Four new MPs are set to be elected to the House of Commons Monday, during a stream of byelections that political watchers say could lead to a new Liberal cabinet minister, and test the Conservative party as it deals with internal fighting over one of its seats. An arrow points to where people can go to cast their ballots in Montreal, Monday, September 20, 2021. THE CANADIAN PRESS/Graham Hughes
OTTAWA – Early results from a federal byelection show the Tories cruising towards victory in a race that pitted Pierre Poilievre’s Conservatives against Maxime Bernier’s People’s Party of Canada.
As of about 10:40 p.m. ET, the Conservatives’ Branden Leslie was leading by 3,134 votes to Bernier’s 837, according to Elections Canada, based on 55 out of 248 polls reporting.
The riding of Portage-Lisgar was one of four byelections held Monday. Results began to come in shortly after 9:30 p.m. ET.
Many eyes were watching the sweeping rural riding as a test for how the fledging People’s Party would fare against Poilievre’s Conservatives.
It was the constituency that delivered the People’s Party its best result during the 2021 federal election at roughly 22 per cent, riding on momentum from the region’s staunch opposition to COVID-19 health restrictions, which Bernier stood vehemently against.
Going into Monday’s race, the federal Conservatives not only wanted to defeat Bernier, who had hoped to turn support from 2021 into his ticket to regaining a seat in the House of Commons, which he lost in 2019, but crush him and the threat his more far-right party posed to its support.
Bernier has bet his success in this byelection on appealing to social conservatives by vowing to reopen the abortion debate, and courting those opposed to transgender-inclusive policies.
The closest race of Monday’s byelection was shaping up in the Conservative stronghold of Oxford, a rural Ontario riding.
As of about 10:55 p.m. ET, the Conservatives’ Arpan Khanna was leading his Liberal opponent David Hilderley by 3,522 votes to 2,934.
Political observers had predicted a closer-than-usual fight in the riding that had voted Tory blue for nearly 20 years.
Going into Monday’s vote, former MP for the riding David MacKenzie said that party infighting had led to “the nastiest campaign that we’ve ever seen in our riding.” MacKenzie announced in December he was stepping away.
His daughter had been among the names hoping to nab the Conservative nomination. The party’s sudden disqualification of Gerrit Van Dorland, a social conservative with roots in the area, left many social conservatives upset.
MacKenzie also voiced concern with Arpan Khanna, the candidate who would go on to successfully win the party’s nomination, as parachuting into the community without due process. The former MP took his disapproval and turned it into support for the contest’s Liberal candidate.
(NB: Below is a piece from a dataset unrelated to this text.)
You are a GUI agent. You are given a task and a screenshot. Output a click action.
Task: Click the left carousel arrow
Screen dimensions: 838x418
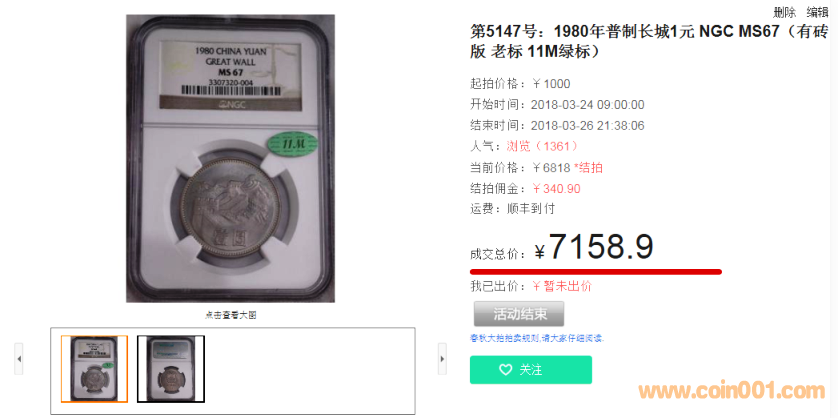pos(19,359)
Khanna, who helped Poilievre campaign in Ontario during last year’s leadership campaign and ran as a candidate for former leader Andrew Scheer in a Brampton riding in 2019, has nonetheless found support.
“It seems to me like he doesn’t sleep,” said 61-year-old Woodstock resident Richard Hautela.
“I would send him a question by email, and he would respond to me in 10 minutes. Or if I left a voice message, he would call me back right away.”
Hautela said many criticize Khanna because he did not grow up in the area, but he sees him as genuine in his beliefs.
“He’s been here a year, and I think the important thing is does he stand for the values that Oxford county stands up for. And he does.”
The dumping of Van Dorland, however, continued to resonate with voters at Monday’s polls.
“I didn’t think it was very democratic,” said Karl Toews of Burgesville, Ont., a criminal lawyer and Ontario Party candidate in the 2022 provincial election
Winnipeg South Centre, a longtime Liberal stronghold, was widely expected to remain a Liberal seat Monday after the death of longtime MP Jim Carr last December.
And a prominent Liberal insider, Anna Gainey, is expected to keep Notre-Dame-de-Grâce-Westmount red after the retirement of former cabinet minister Marc Garneau.
Montreal-area Liberal MP Anthony Housefather, who has been campaigning for Gainey during the byelection, said he was happy for the longtime Liberal who was running for the first time.
“She’ll be a strong voice for the English-speaking community in the Liberal caucus,” Housefather told reporters.
“She cares deeply about minority rights, Charter rights and (that’s) what people are the most concerned about right now in the English community.”
Gainey is also former party president and served as the policy adviser to two national defence and veterans’ affairs ministers.
That experience could put her in a prominent position, suggested Lori Turnbull, an associate professor of political science at Dalhousie University.
“She’s had such a high profile in the party, has been party president and is a good friend of the Trudeaus. Will there be a cabinet position for her?” she said.
“I’d be surprised if she wasn’t given a leadership role.”